Abstract:
The ASTRA Critical Facility at the Kurchatov Institute in Moscow was used to perform
critical experiments to simulate the PBMR reactor core design as being developed by
PBMR (Pty) Ltd. The aim of these benchmarks is to validate the code system VSOP,
currently used for PBMR core neutronics calculations. In this work these benchmark
calculations are discussed and investigated.

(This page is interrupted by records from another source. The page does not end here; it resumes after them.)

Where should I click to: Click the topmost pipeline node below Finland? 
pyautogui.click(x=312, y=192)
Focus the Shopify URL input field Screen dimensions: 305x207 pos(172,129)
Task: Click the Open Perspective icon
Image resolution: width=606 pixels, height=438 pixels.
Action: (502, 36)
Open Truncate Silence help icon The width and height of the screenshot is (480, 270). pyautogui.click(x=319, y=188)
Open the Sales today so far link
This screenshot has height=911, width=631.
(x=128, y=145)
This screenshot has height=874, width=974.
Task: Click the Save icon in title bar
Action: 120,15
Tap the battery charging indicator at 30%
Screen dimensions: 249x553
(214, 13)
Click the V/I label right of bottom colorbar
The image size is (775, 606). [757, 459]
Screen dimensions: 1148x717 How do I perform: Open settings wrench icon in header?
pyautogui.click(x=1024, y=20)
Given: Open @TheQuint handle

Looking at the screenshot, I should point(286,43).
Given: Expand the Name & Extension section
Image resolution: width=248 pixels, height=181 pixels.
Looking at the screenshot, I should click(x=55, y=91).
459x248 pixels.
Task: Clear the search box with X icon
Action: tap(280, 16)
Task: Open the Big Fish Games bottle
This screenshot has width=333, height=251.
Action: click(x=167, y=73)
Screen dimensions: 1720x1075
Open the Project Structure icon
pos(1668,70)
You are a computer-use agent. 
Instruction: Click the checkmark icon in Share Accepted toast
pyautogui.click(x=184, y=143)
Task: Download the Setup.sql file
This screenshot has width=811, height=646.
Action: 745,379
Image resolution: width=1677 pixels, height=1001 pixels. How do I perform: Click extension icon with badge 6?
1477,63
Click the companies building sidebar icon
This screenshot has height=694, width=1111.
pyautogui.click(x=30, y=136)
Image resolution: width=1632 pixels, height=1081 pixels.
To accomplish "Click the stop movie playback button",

Experiments performed at the facility include criticality experiments, control rod worth
measurements and reactivity measurements. To aid in the verification, the Monte Carlo
code MCNP was used to calculate some of the experiments and compared to the VSOP
results.
The flux solver in VSOP uses the finite difference diffusion method to determine the
neutron distribution in the core. The problem of modelling a highly absorbing region, such
as control rods, in diffusion calculations is well known and many methods have been
developed to accommodate the transport effects in diffusion theory. This problem is
compounded in the case of the ASTRA facility (and PBMR) due to the positioning of the
control rods in the side reflector and the associated directional dependence of the flux.
One of the methods that can be used for the control rod model is that of equivalent cross
sections. This method has been shown in the past to yield acceptable results for pebble bed
type reactors. In this work the method of equivalent cross-sections is evaluated by applying
it to calculations of control rod experiments performed at the ASTRA facility. It is shown
that results are favourable for control rods situated within the first ring of reflector blocks,
with larger error obtained for control rods situated further from the core. Additionally, a
method in which an equivalent boron concentration is used to represent the absorber
region is investigated. This is shown to be useful if applied correctly and with care,
especially in the case of differential control rod worth.